Three concepts of liberty
Isaiah Berlin’s “Two Concepts of Liberty” (1958) drew the distinction the field still works from. Negative liberty is the absence of interference — freedom as the space within which one is left alone to act, bounded only where it would impede another. Positive liberty is the presence of self-mastery — freedom as the capacity for self-direction, being one’s own master rather than driven by forces one disowns. Berlin’s warning was that positive liberty, innocent in itself, can be turned: once freedom is identified with a “higher” or “rational” self, an authority can claim to free people against their will by aligning them with what they would want if only they were wise enough — coercion rebranded as liberation.
A third concept reframes the choice. The republican tradition, recovered by Quentin Skinner and given systematic form by Philip Pettit (Republicanism, 1997), defines freedom as non-domination: not the absence of interference but the absence of subjection to arbitrary power. The test case is the benevolent master who never interferes — on the negative view his contented slave is free, since unimpeded; on the republican view the slave is unfree all the same, because he lives at another’s mercy, his liberty a gift that could be withdrawn. Non-domination demands not just that no one interferes but that no one could interfere arbitrarily — which turns freedom into a matter of institutions, the rule of law and accountable power, rather than merely of being let alone.
The liberal self
Liberalism’s account of the self underwrites its politics. The liberal subject is, in the first instance, an individual: prior to its social roles, a bearer of rights, the author of its own conception of the good. Mill’s On Liberty (1859) gives the canonical defence — the harm principle, that power may be exercised over a member of society against their will only to prevent harm to others, and the case for individuality and diversity as conditions of human flourishing. Rawls’s veil of ignorance abstracts the self from its particular attachments precisely to find principles no one could reject on the basis of where they happen to stand. The strength of the picture is its neutrality: by not presupposing any one conception of the good life, a liberal order claims to leave room for all of them.
The communitarian reply
The communitarian critics of the 1980s argued that this neutral, prior self is a fiction, and a consequential one. Michael Sandel (Liberalism and the Limits of Justice, 1982) pressed the charge directly: the self behind the veil of ignorance, stripped of its attachments and ends, is too thin to be anyone — real selves are encumbered, partly constituted by loyalties and commitments they did not choose and could not shed without ceasing to be themselves. Alasdair MacIntyre (After Virtue, 1981) argued that moral reasoning is unintelligible outside a tradition and a narrative that give the agent’s life its shape. Charles Taylor traced how identity is formed dialogically, in relation to others and to shared frameworks of meaning, not assembled by a self that precedes them. Michael Walzer located justice in the shared understandings of a particular community rather than in principles chosen from nowhere.
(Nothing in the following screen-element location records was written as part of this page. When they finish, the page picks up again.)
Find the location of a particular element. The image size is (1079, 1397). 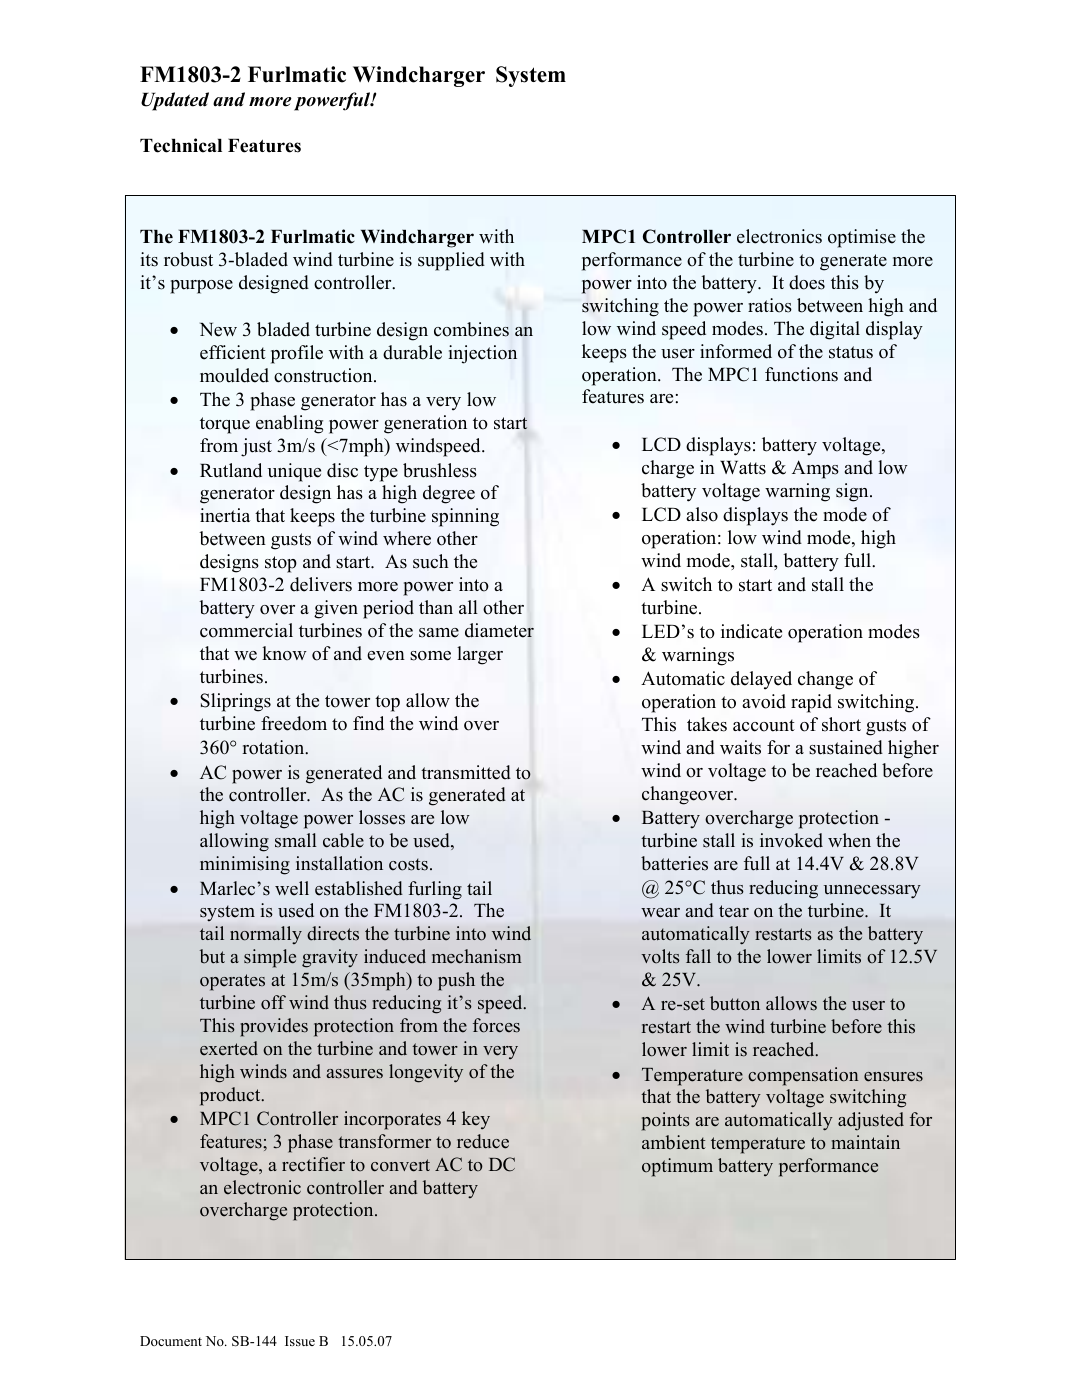

maintain is located at coordinates (865, 1142).
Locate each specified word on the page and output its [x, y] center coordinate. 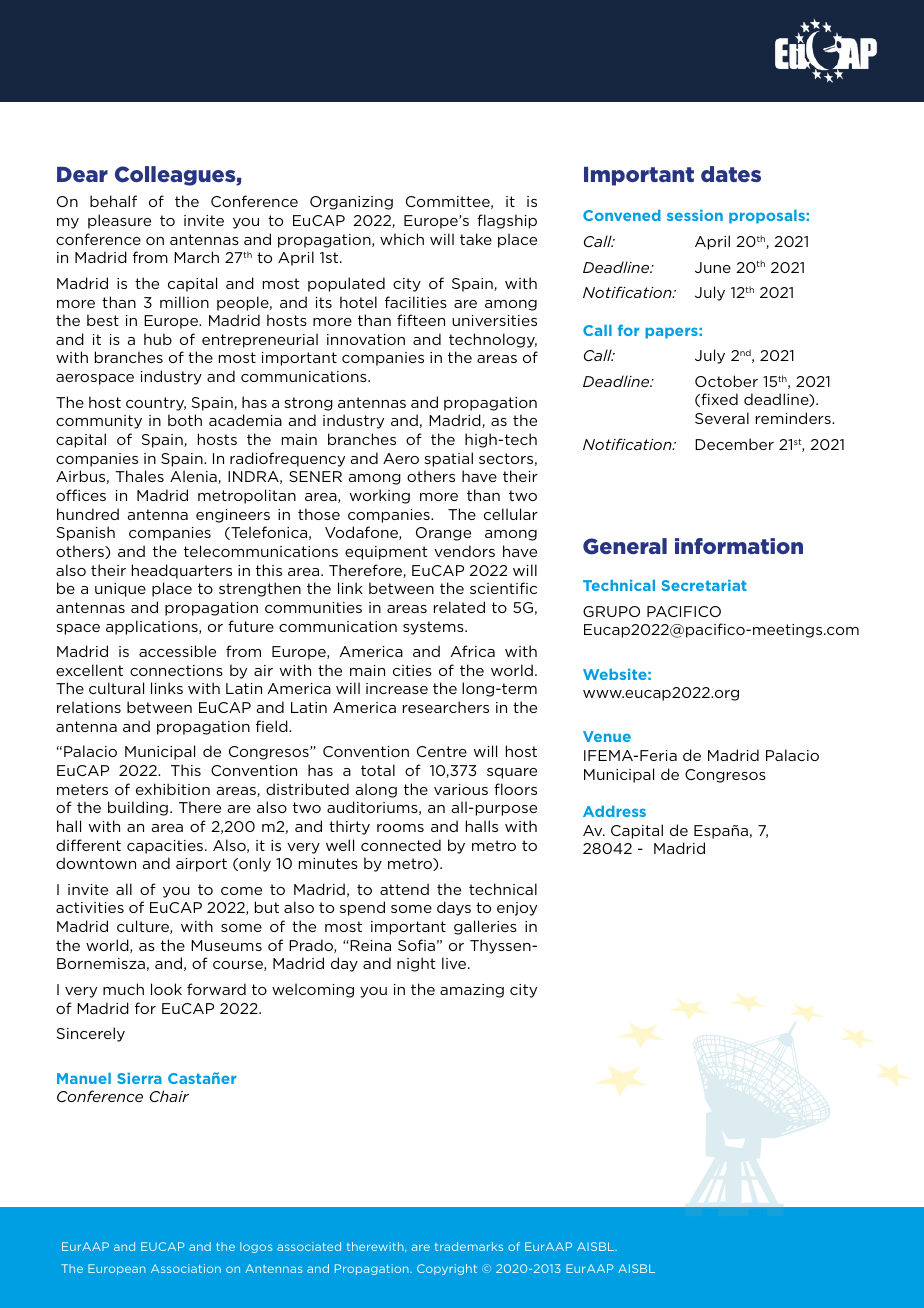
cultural [116, 688]
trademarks [469, 1246]
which [402, 239]
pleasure [119, 221]
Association [186, 1268]
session [695, 215]
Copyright [447, 1269]
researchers [446, 707]
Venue [607, 736]
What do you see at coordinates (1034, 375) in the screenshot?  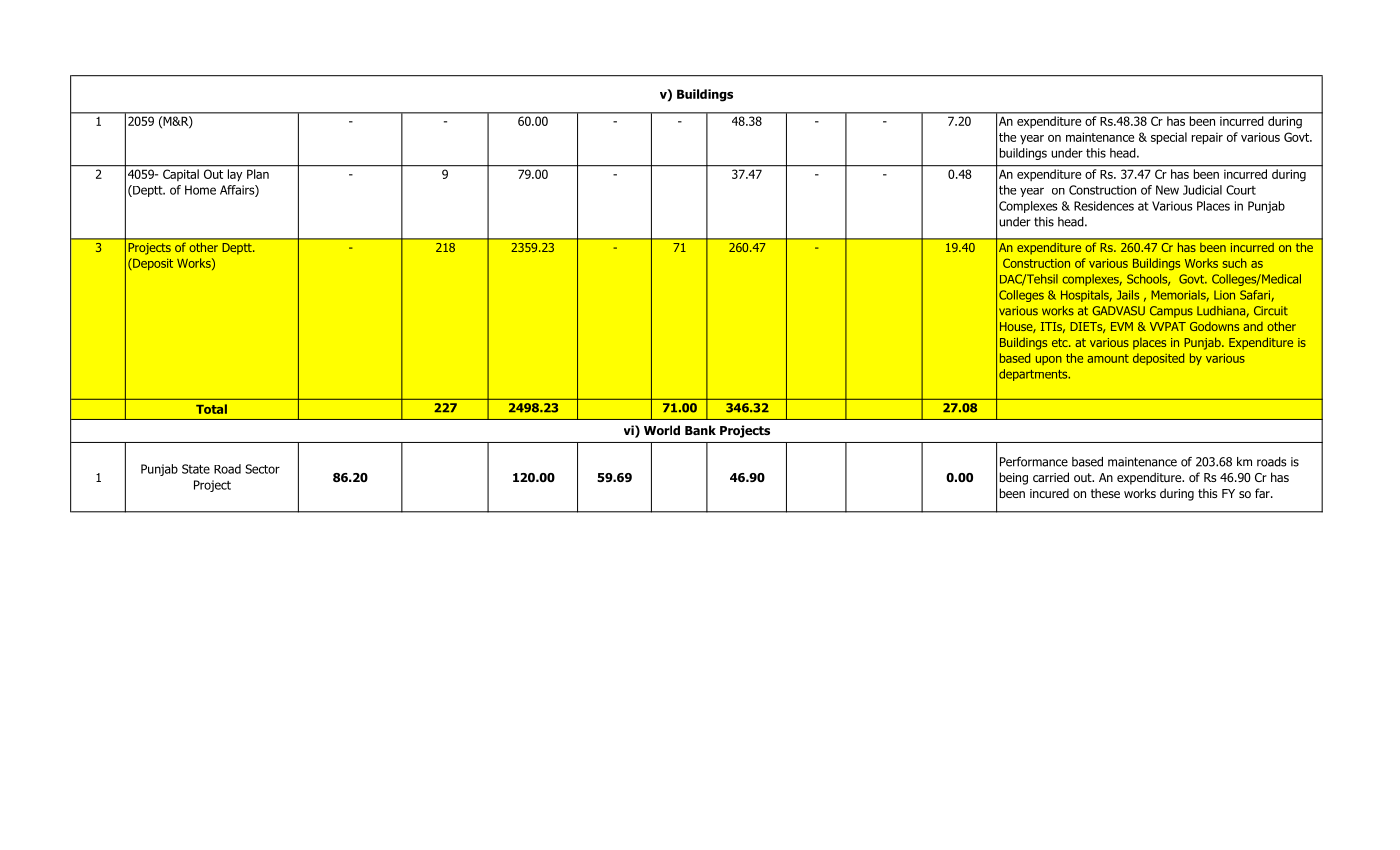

The dispute that follows — the liberal–communitarian debate — is one of the field’s defining fronts. Its real question is whether justice can be neutral about the good, or whether any workable politics must presuppose some shared conception of how to live. It is not cleanly won. Rawls’s Political Liberalism (1993) can be read as conceding part of the charge — dropping the comprehensive picture for a strictly political conception that asks only for an overlapping consensus among divergent doctrines — while liberals reply that the communitarian, pressed, either collapses into relativism (each community just to its own lights) or smuggles back the universal standards it denied. The communitarians, in turn, deny both. The self that politics is built for remains contested, and with it the kind of freedom such a self can have.